- Directions for this task: Within this material, how many lines have the string "Open" in them? The answer is a number, with nothing added.

- Dataset extract:
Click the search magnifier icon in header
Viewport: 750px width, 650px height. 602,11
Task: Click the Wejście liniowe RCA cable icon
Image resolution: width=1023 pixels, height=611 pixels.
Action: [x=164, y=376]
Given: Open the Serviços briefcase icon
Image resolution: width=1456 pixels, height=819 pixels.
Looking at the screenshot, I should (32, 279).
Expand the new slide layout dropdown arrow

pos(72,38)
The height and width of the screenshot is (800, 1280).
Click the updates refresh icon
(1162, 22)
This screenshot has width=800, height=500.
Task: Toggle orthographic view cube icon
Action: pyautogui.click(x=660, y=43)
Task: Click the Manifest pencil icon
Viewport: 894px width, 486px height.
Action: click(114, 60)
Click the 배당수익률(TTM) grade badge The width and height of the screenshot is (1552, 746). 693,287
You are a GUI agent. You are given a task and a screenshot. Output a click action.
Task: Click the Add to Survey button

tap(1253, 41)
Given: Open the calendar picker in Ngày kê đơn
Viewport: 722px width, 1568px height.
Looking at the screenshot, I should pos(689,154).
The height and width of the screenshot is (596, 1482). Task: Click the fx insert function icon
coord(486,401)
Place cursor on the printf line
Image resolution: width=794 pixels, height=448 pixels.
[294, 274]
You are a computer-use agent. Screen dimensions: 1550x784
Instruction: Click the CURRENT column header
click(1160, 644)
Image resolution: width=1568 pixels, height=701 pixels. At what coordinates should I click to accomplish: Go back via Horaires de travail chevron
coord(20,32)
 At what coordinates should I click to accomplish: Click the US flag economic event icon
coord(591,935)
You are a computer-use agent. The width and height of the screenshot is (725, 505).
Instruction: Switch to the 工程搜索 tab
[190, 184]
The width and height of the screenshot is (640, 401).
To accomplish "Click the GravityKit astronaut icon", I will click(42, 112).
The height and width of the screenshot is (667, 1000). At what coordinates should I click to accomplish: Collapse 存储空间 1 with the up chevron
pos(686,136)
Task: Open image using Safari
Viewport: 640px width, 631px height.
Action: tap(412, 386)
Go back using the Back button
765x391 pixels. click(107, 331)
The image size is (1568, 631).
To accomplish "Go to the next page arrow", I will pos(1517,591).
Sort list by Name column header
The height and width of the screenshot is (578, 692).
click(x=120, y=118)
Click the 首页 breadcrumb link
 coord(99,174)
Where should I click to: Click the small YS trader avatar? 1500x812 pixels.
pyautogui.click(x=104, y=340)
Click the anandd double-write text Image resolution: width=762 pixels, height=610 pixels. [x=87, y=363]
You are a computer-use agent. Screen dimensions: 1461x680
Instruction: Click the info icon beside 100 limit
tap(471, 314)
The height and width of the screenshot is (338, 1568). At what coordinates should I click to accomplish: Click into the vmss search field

- Completed exercise: 3